Bitcoin’s structural buyers are rewriting the bear market playbook
WG
Wilder Godfrey
Bitcoin ETF · Apr 15, 2026
Source: DojiDoji Data Terminal
Bitcoin has held above $60,000 despite extreme bearish sentiment, negative funding rates, and geopolitical stress. That resilience isn’t random. It reflects a fundamental shift in who holds Bitcoin and how they respond to market stress — a shift that renders historical drawdown patterns less predictive than they once were.
Past bear markets followed a script: prices fell for about twelve months, bottoming after 70% to 90% drawdowns as retail and miners capitulated. Each cycle was slightly shallower, with the floor rising due to deeper liquidity and broader ownership. Extrapolating that trend, this cycle’s low should come in late Q3 or early Q4 2026, somewhere between $40,000 and $50,000 — a further 17% to 33% drop from today’s $60,000 level.
But this bear market has a new variable: institutional demand that operates counter-cyclically. U.S. spot Bitcoin ETFs now hold 1.6 million BTC, about 10% of liquid supply. Those funds have kept buying even as the price fell 52% from its October 2025 peak of $126,000. That inflow absorbs supply that once cascaded unimpeded into the market.
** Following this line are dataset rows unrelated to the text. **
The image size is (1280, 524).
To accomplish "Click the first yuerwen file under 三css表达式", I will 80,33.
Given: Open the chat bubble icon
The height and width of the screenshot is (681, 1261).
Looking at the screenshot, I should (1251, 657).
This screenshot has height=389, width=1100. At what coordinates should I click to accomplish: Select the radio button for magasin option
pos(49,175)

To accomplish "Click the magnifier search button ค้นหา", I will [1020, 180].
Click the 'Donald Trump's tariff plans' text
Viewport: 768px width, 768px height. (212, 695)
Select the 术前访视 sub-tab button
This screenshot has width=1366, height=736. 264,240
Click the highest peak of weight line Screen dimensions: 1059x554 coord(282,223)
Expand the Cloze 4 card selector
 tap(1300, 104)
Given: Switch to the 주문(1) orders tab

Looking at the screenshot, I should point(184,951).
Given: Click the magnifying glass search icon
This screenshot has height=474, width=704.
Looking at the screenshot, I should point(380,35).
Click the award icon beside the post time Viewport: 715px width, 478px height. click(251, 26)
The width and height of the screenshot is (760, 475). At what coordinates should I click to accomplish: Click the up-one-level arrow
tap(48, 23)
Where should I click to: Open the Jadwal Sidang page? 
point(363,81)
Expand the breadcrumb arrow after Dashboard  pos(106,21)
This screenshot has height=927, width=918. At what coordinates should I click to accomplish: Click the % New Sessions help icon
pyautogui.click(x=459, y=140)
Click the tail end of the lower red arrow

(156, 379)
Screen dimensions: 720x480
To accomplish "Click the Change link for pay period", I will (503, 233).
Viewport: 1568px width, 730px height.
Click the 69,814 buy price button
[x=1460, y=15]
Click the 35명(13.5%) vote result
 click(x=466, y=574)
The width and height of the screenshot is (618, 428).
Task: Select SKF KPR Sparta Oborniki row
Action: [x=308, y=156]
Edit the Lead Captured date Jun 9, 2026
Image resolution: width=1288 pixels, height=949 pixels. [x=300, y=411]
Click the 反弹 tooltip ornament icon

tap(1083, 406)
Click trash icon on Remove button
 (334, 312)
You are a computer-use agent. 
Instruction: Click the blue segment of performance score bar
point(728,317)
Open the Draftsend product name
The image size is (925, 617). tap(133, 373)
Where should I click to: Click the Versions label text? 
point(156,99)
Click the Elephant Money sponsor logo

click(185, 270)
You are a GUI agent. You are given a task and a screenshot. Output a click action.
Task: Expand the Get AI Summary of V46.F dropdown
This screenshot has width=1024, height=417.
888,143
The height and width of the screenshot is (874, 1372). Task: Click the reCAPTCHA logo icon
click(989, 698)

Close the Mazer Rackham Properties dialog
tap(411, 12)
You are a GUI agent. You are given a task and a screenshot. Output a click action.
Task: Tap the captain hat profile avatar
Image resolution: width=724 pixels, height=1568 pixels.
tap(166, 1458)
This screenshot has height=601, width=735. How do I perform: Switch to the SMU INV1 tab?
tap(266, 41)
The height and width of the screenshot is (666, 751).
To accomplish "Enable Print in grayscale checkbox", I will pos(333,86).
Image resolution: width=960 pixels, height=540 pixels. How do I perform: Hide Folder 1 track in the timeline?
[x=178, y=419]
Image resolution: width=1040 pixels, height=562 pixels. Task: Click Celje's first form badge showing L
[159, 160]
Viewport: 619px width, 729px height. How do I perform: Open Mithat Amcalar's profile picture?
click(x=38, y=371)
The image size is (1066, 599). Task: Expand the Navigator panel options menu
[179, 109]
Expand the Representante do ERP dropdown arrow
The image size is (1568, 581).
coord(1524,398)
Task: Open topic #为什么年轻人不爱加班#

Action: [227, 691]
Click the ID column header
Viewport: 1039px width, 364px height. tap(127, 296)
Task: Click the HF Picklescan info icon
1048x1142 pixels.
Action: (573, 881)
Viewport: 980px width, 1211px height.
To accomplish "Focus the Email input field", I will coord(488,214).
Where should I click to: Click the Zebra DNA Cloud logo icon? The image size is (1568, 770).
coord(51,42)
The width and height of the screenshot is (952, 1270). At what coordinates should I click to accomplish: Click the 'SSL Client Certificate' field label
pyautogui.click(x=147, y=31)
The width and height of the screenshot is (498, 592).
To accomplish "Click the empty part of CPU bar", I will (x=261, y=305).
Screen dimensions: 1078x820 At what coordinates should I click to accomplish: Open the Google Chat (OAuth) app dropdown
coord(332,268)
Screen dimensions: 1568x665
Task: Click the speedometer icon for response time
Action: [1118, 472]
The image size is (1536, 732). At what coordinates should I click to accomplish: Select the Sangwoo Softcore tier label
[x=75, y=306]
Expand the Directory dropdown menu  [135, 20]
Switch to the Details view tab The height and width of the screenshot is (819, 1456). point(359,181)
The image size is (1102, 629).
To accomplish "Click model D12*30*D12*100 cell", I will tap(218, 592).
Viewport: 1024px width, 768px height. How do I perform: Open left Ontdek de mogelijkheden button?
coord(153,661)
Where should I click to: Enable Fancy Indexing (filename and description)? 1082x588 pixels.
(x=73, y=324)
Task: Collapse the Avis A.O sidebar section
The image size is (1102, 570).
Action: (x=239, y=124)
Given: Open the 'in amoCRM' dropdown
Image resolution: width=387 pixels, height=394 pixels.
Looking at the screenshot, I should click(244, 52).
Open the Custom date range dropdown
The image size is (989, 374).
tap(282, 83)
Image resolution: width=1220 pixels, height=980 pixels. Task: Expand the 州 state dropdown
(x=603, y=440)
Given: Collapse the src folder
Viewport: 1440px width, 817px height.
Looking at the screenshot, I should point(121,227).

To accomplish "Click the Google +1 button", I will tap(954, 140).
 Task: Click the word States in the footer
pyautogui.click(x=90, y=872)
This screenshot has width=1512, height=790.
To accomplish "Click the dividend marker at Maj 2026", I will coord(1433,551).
Meanwhile, Michael Saylor’s Strategy (STRC) has accumulated 780,897 BTC, more than 100,000 of it in 2026 alone. The company uses a perpetual preferred share structure yielding 11.5% annually to raise capital without diluting common shareholders. The model only requires 2.05% annual Bitcoin appreciation to remain viable — a threshold easily met even in flat or modestly recovering markets.
Beyond direct ownership, a pipeline into retirement assets is opening. Morgan Stanley recently gave all client accounts access to Bitcoin funds, pulling in $70 million in the first four days. In March 2026, the Department of Labor proposed a safe harbour rule allowing 401(k) fiduciaries to include crypto without violating fiduciary duty. U.S. retirement assets total $46 trillion. A 1% average allocation to Bitcoin would amount to $460 billion — more than triple the current $128 billion in Bitcoin ETF assets under management.
BlackRock, Fidelity, and Morgan Stanley, all dominant in the 401(k) space, recommend 1–4% portfolio allocations to Bitcoin. That advice, once unthinkable, is now embedded in mainstream financial infrastructure.
The market’s behavior confirms the shift. Since the Iran conflict escalated on February 28, Bitcoin has risen 13%. The S&P 500 gained 1%. Gold, traditionally a haven, fell 8%. In prior cycles, such volatility would have triggered a breakdown. This time, price held.
Institutional accumulation via ETFs, Strategy, and retirement inflows is creating structural demand not present in prior bear markets.